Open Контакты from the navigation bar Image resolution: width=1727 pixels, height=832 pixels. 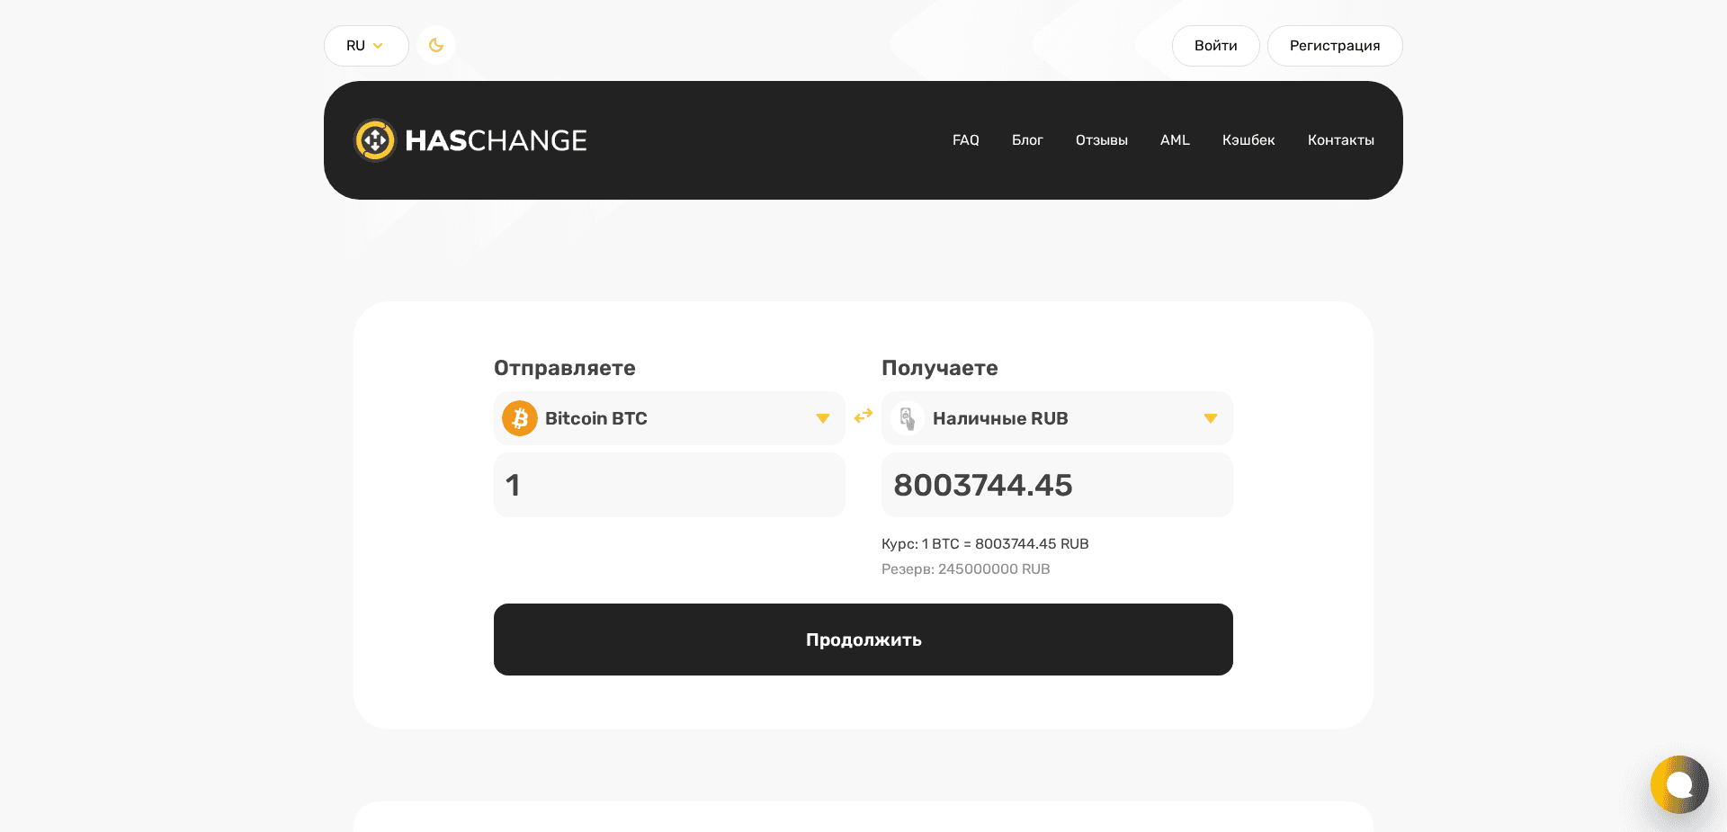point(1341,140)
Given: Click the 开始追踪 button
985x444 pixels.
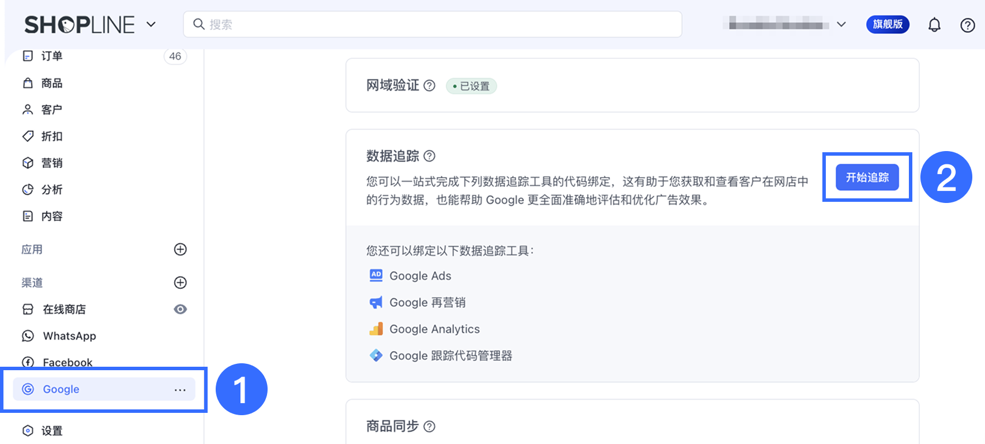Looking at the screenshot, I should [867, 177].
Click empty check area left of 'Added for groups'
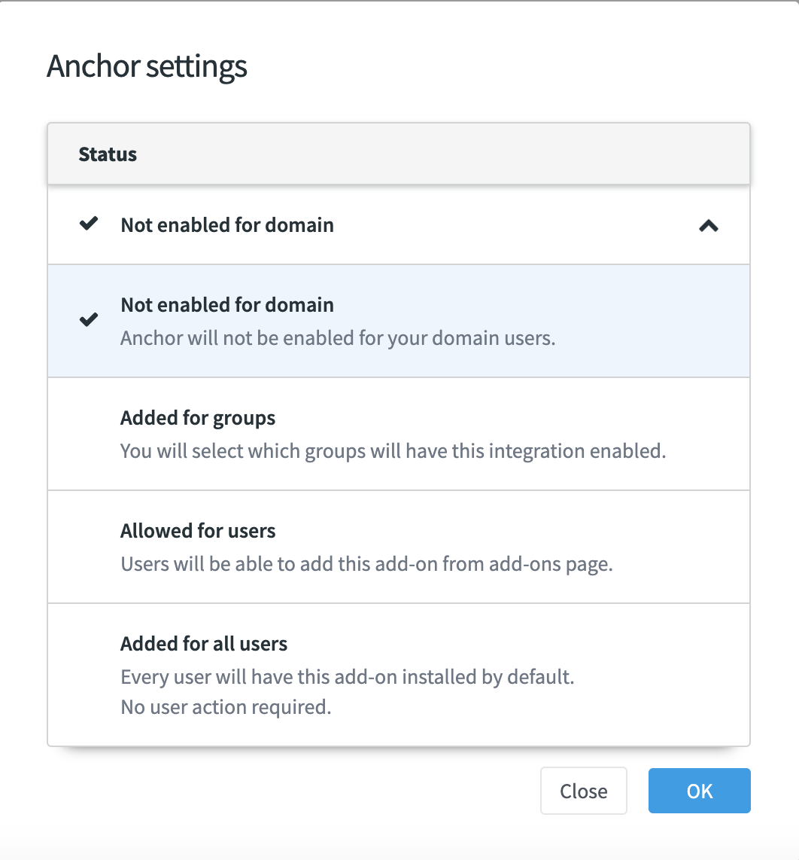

■ ■ ■ ■

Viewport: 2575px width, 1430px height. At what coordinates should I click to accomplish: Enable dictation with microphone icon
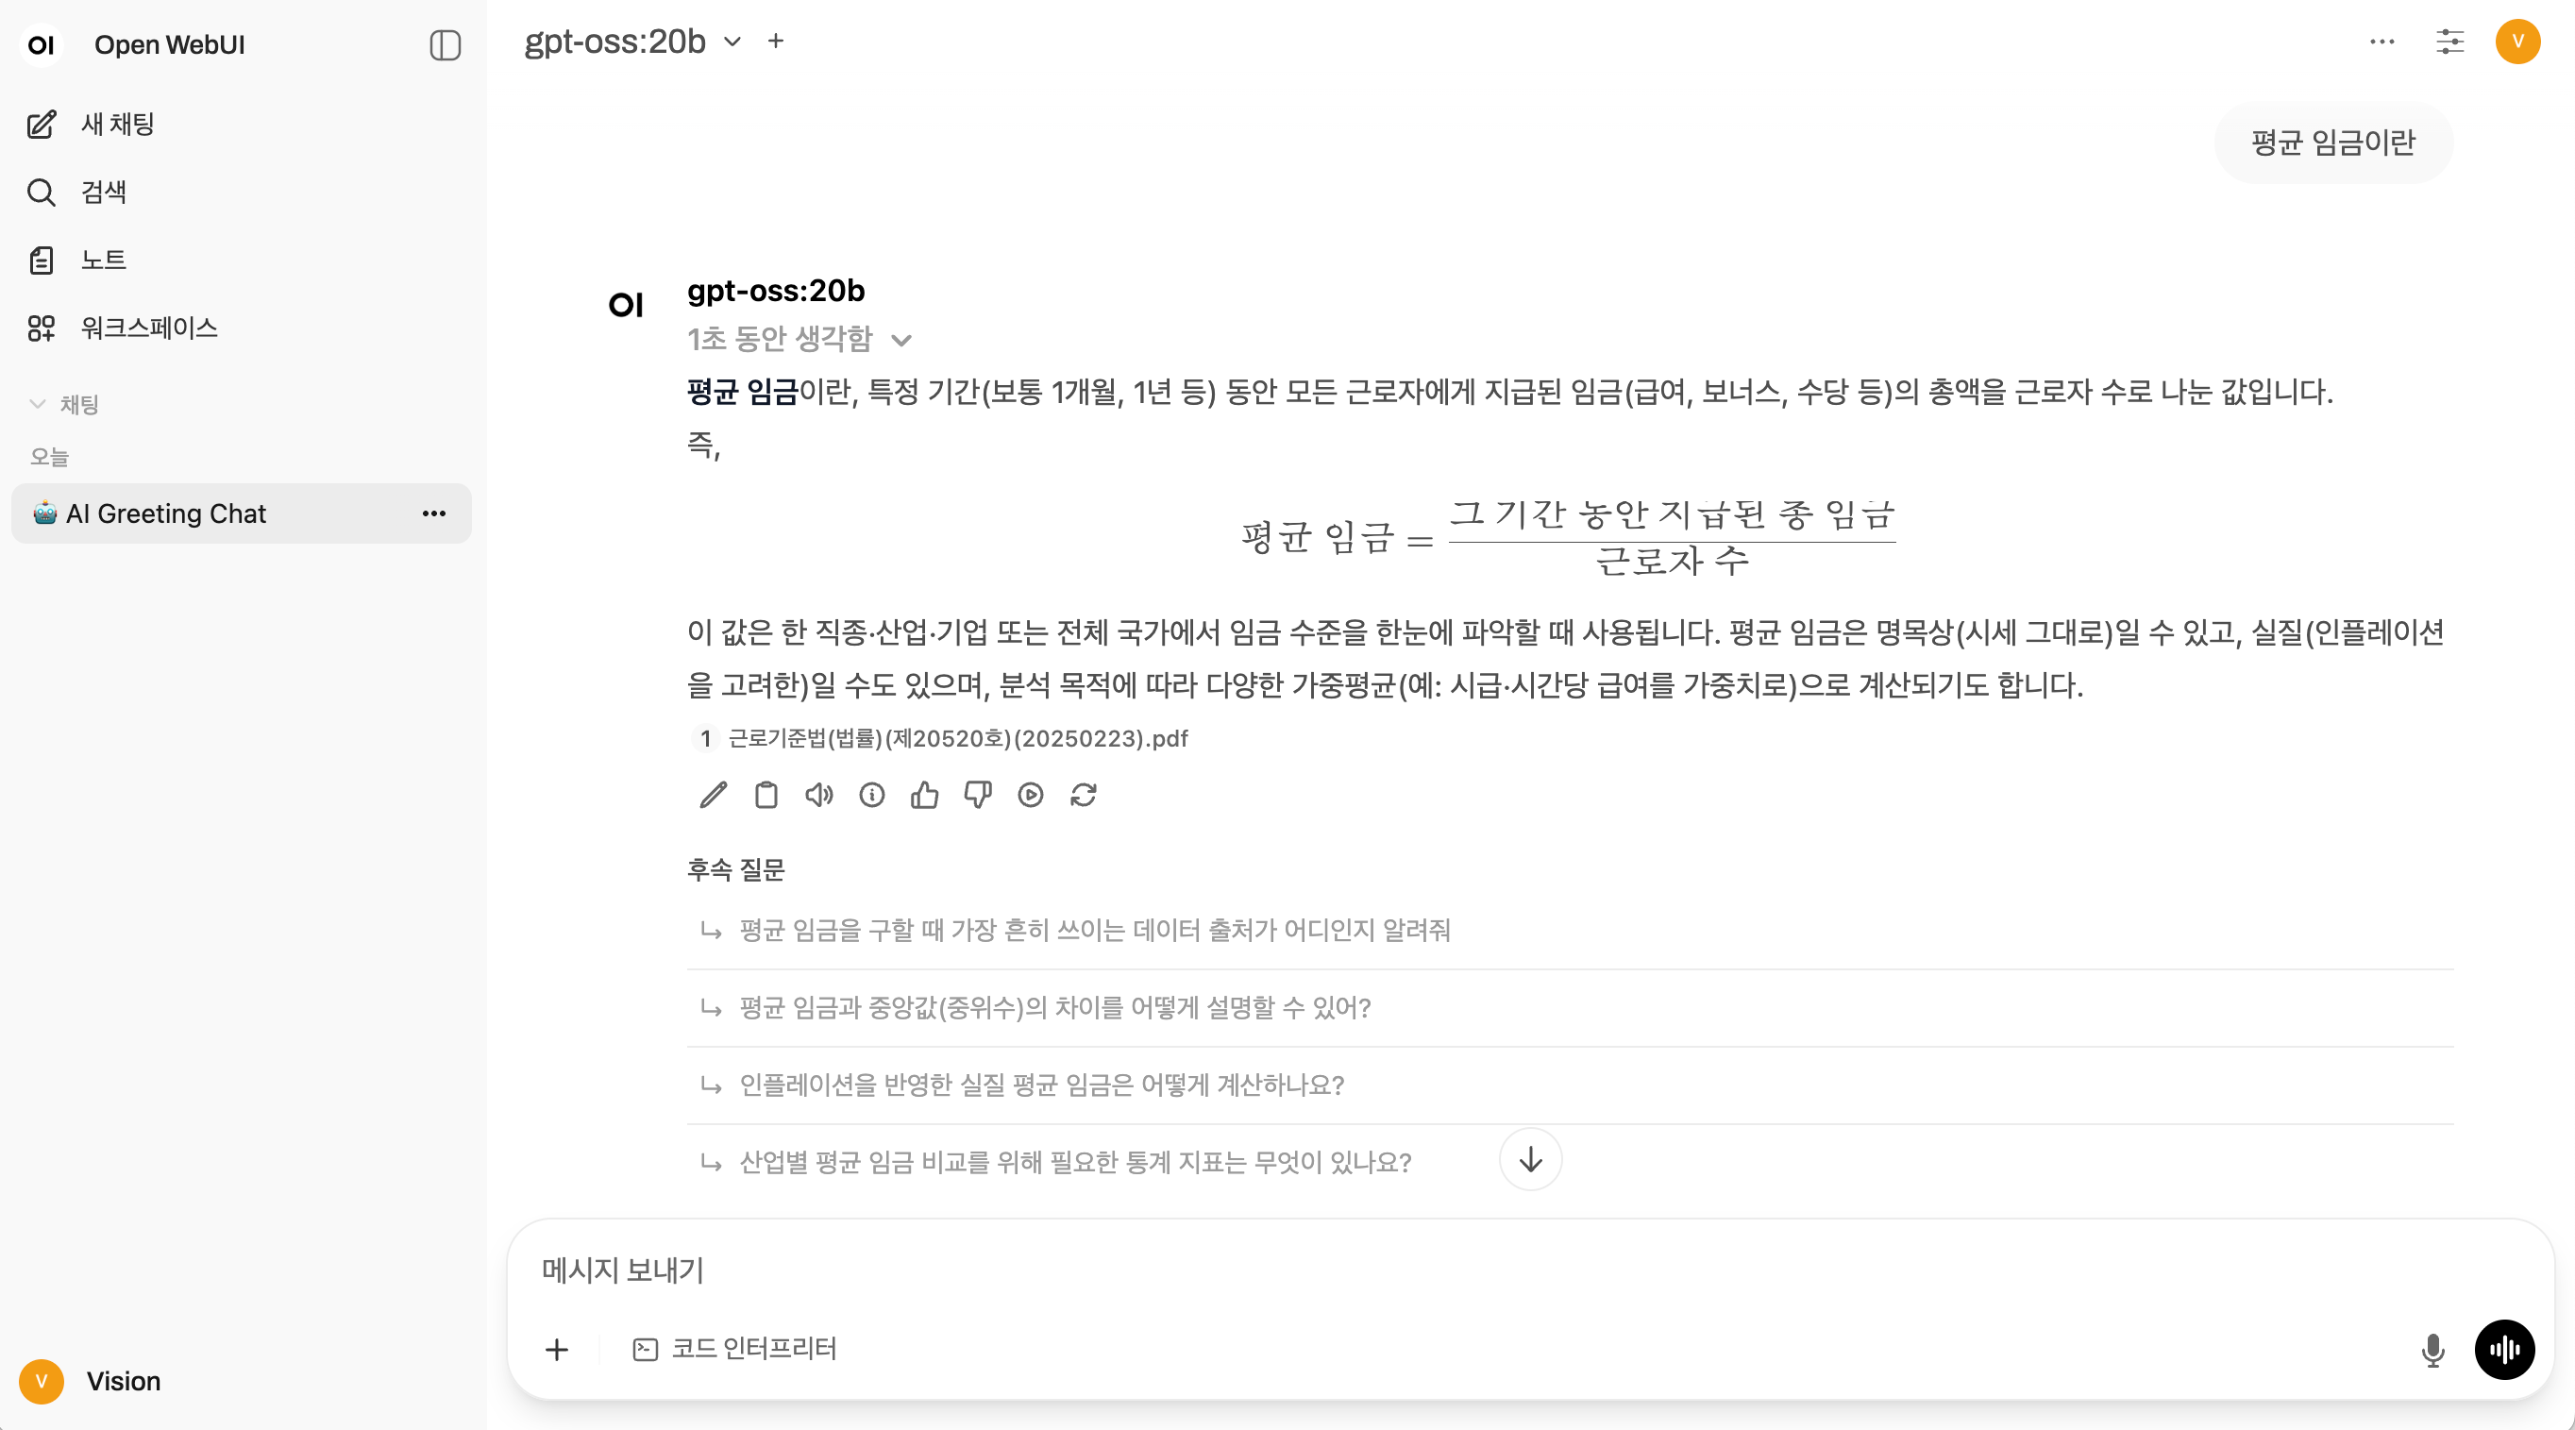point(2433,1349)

■ ■ ■ ■

(Exercise directions)
Repeat exactly the stretch of the listing above that starts with the line holding "Given: Click the 开始追踪 button" and finishes with the line holding "Click empty check", both included. Skip every picture.

(Answer to the problem)
Given: Click the 开始追踪 button
985x444 pixels.
Looking at the screenshot, I should [867, 177].
Click empty check area left of 'Added for groups'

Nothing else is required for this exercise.